Not software designed only to help the institution operate better, but software designed to help people understand where to go, how to act, and how to access public health services with less friction.
That distinction matters.
Because public software should not only organize the inside of an institution. It should also reduce confusion on the outside.
Public tools for real situations
Two examples capture that idea well.
One was a medical report transcription tool, published by the municipality as part of the local hospital system. The interface was built around voice input and included features such as dictation, correction of the current dictation, correction of the full document, voice commands, and medical abbreviations. Even from the public interface alone, its purpose is clear: help practitioners work faster and make clinical reporting easier to complete.
The other was a health center finder for citizens, also published by the municipality. That tool allowed people to enter their address or use their device location in order to identify the appropriate nearby institution. The public interface explicitly asks for the user’s current address or device location and offers to show the closest institution, making access to the right point of care easier in situations where orientation matters.
On the surface, these may look like small tools.
They were not.
They represent a way of thinking about government software that I still believe in strongly: useful digital tools should meet people where they are, in language and workflows that make sense in the moment they need them.
Software as public guidance
One of the biggest problems in health systems is not only lack of information.
It is friction.
People do not always know where they should go. Staff do not always have time to complete documentation comfortably. Small delays and small confusions accumulate, and eventually they become part of the everyday burden of the system.
That is why I find these kinds of tools so meaningful.
A public health center finder is not just a map.
It is a way of reducing uncertainty.
And a voice-based reporting tool is not just a convenience feature.
It is a way of helping clinical information get captured more naturally and with less resistance from daily workload.
Both belong to the same broader idea:
public digital tools should make public services easier to navigate, not harder.
What this taught me
Working on public-facing health tools taught me something I still carry into every product I build: clarity is a feature.
Not in a decorative sense. In a structural one.
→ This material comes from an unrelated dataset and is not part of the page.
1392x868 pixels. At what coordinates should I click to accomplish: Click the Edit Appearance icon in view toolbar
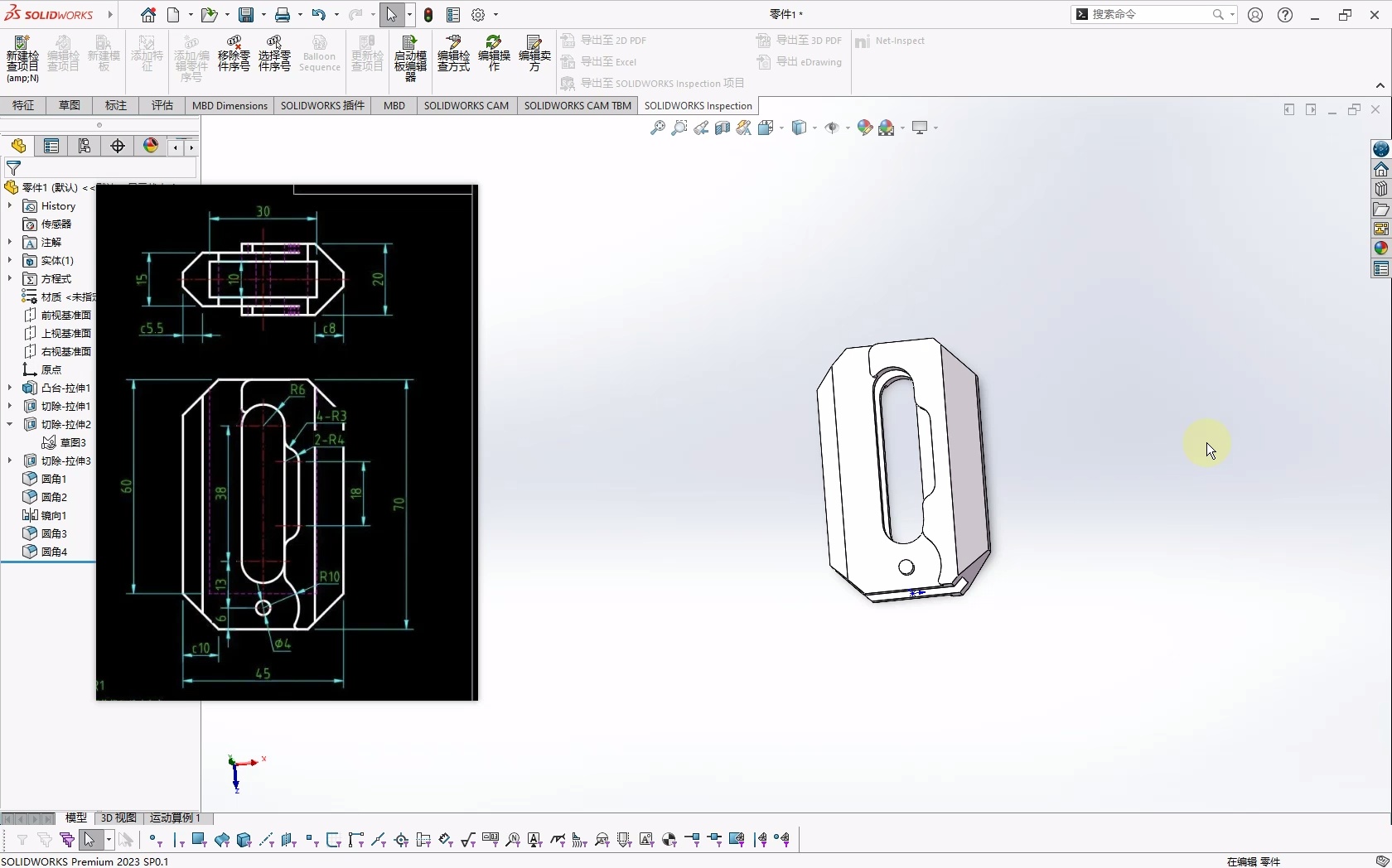click(864, 128)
When software is built for citizens, every extra doubt matters. Every unclear step matters. Every unnecessary delay matters.
That kind of work pushes you to think differently.
You stop asking only whether the system works.
You start asking whether the person on the other side understands what to do next.
That shift is one of the most valuable things public-sector software taught me.
Because sometimes the best digital tool is not the most complex one.
It is the one that quietly helps someone move forward with less confusion than before.